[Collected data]
* * * * * * *

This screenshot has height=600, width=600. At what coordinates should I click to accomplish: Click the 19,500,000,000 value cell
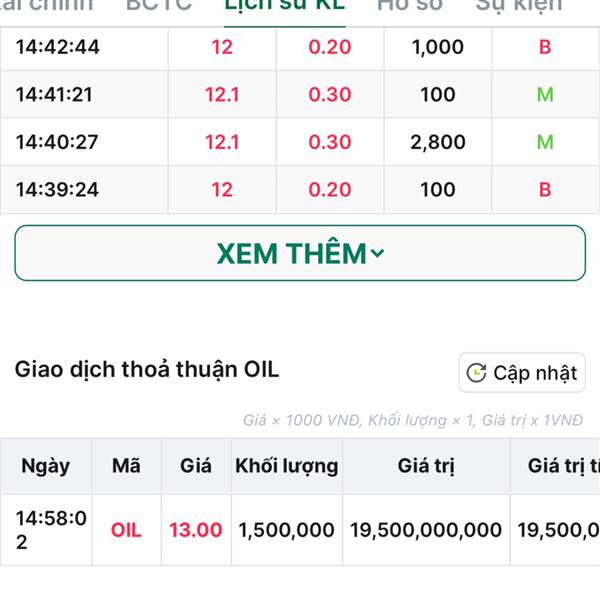click(426, 530)

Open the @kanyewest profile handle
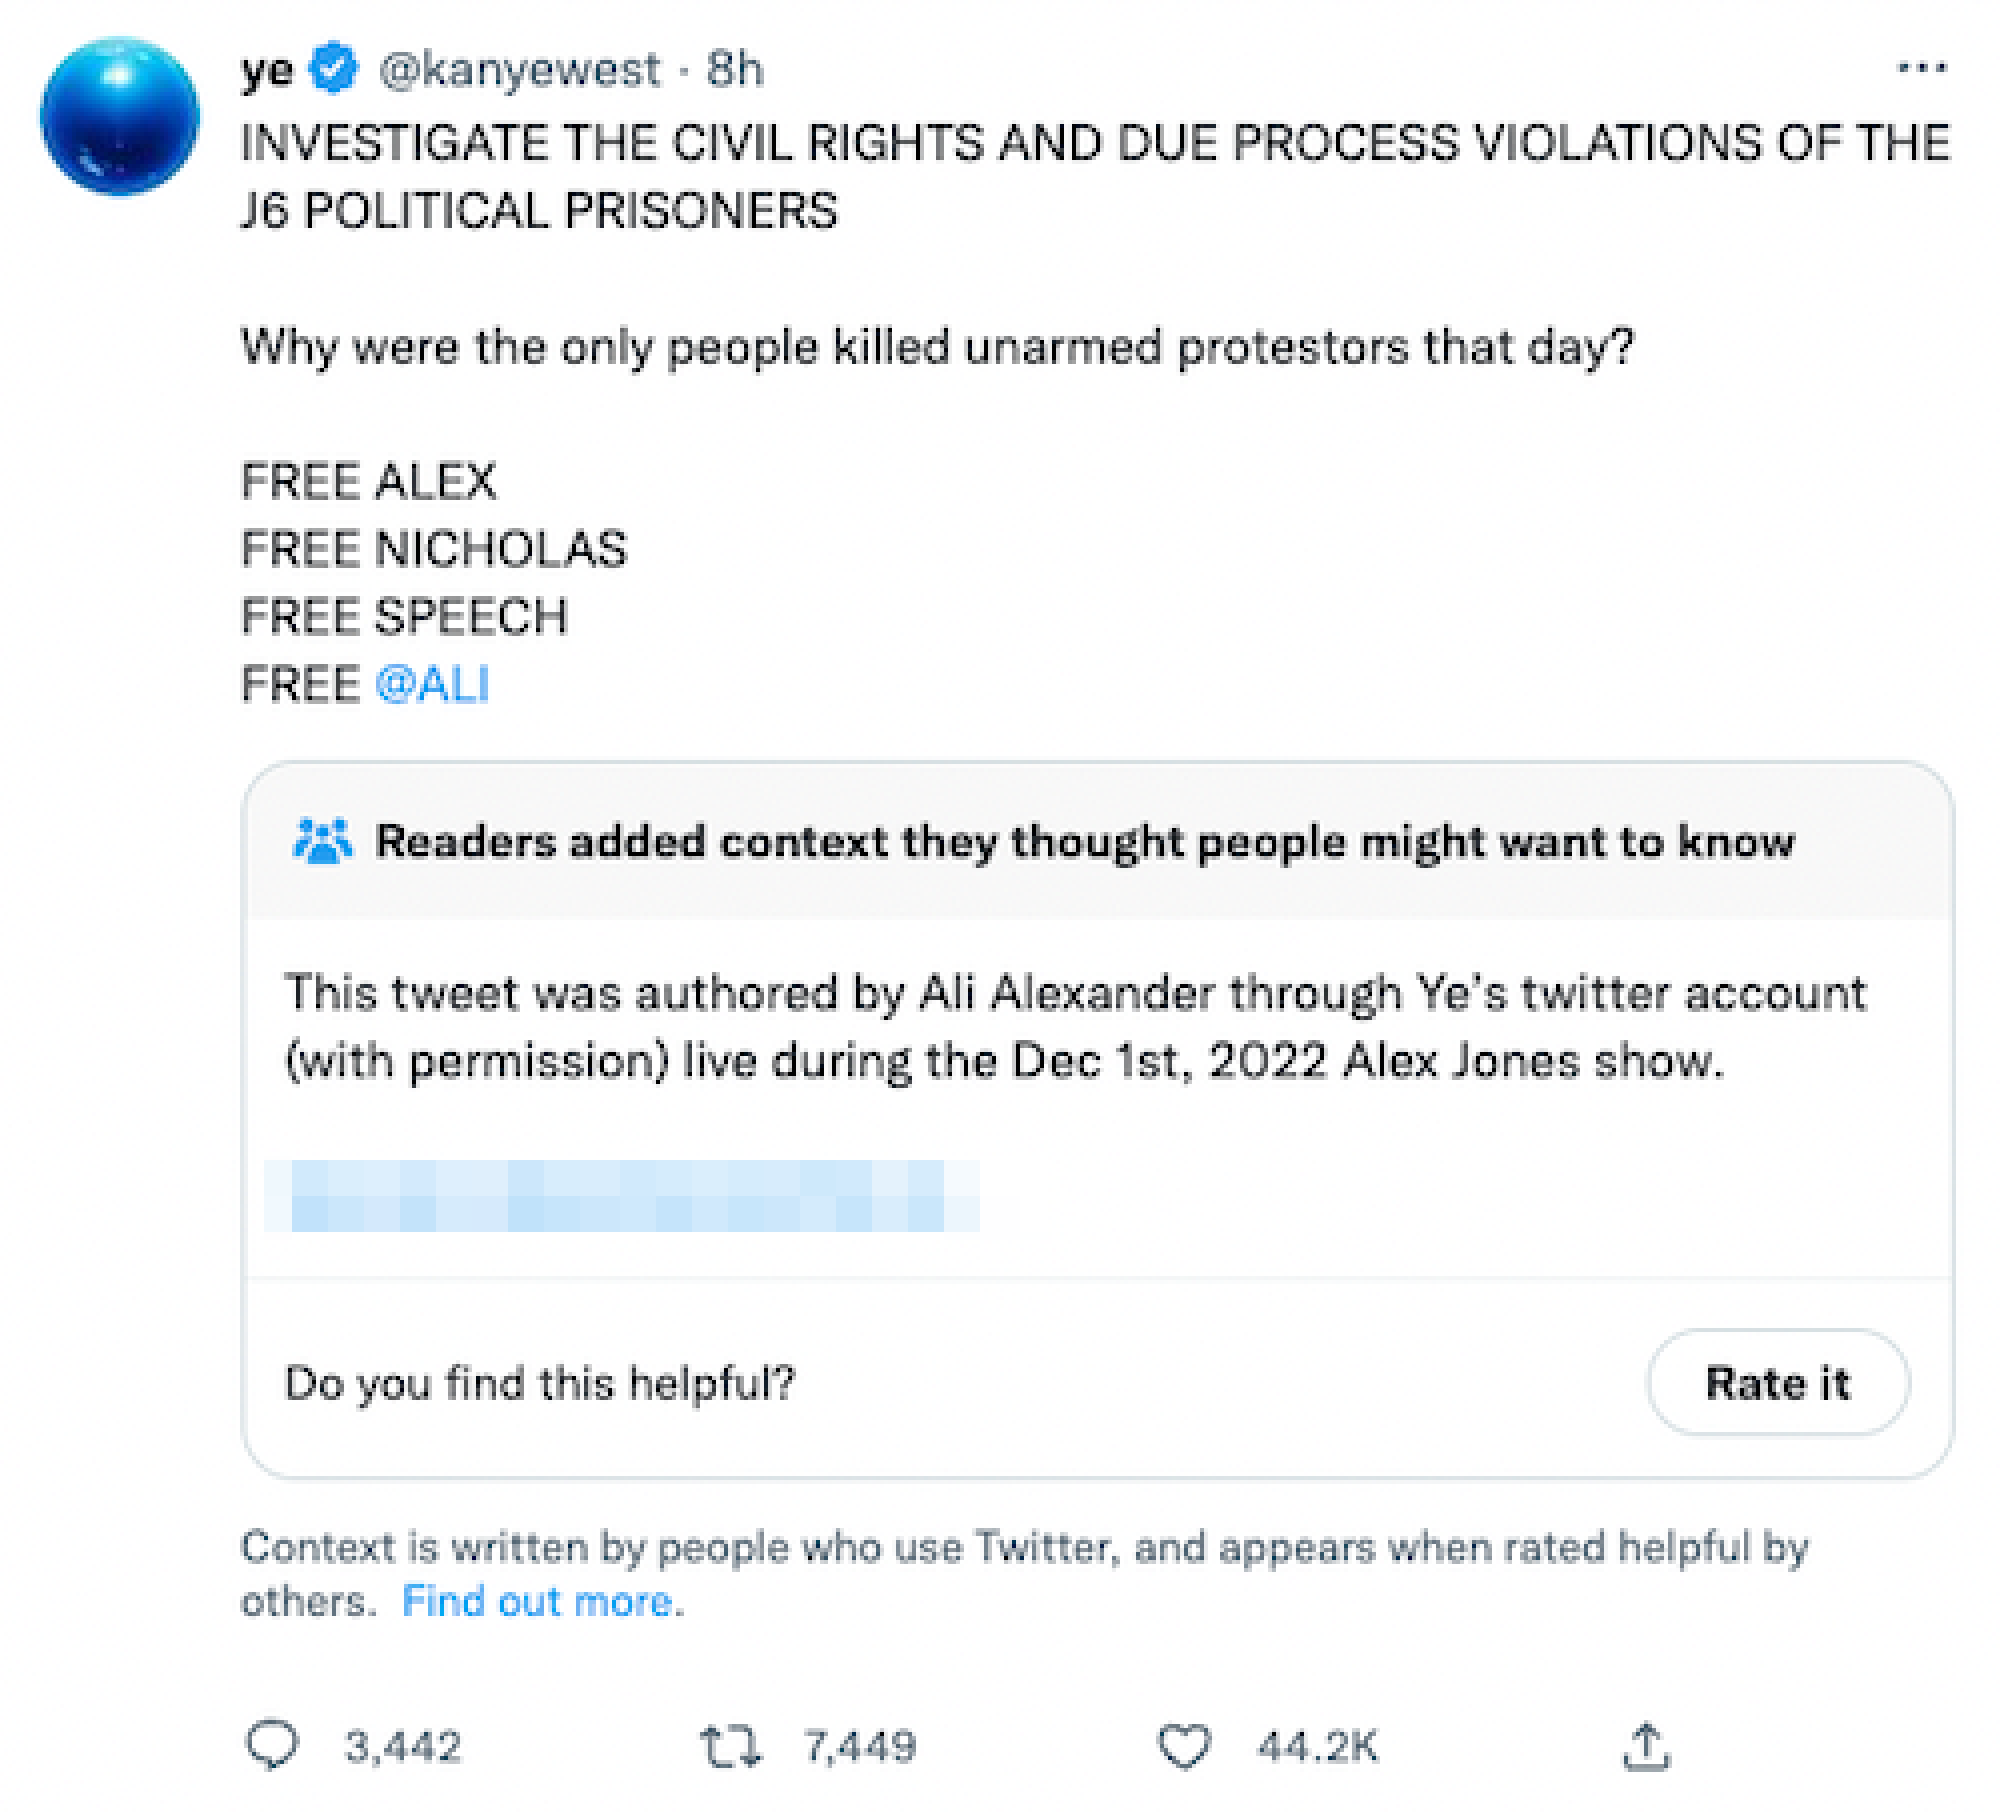click(x=518, y=69)
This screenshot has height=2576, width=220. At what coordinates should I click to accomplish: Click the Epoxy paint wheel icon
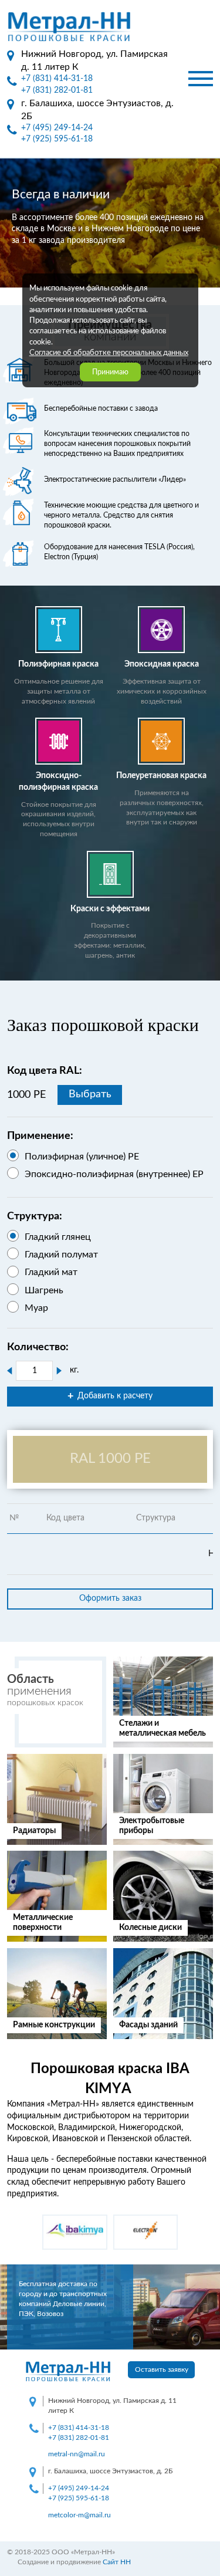(161, 630)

* * * * * * *

Try it: Write out every line above exactly, minus images.

The answer:
This screenshot has height=600, width=600. At what coordinates should I click to accomplish: Click the 19,500,000,000 value cell
click(426, 530)

Open the @kanyewest profile handle
click(x=518, y=69)
This screenshot has height=2576, width=220. At what coordinates should I click to accomplish: Click the Epoxy paint wheel icon
(161, 630)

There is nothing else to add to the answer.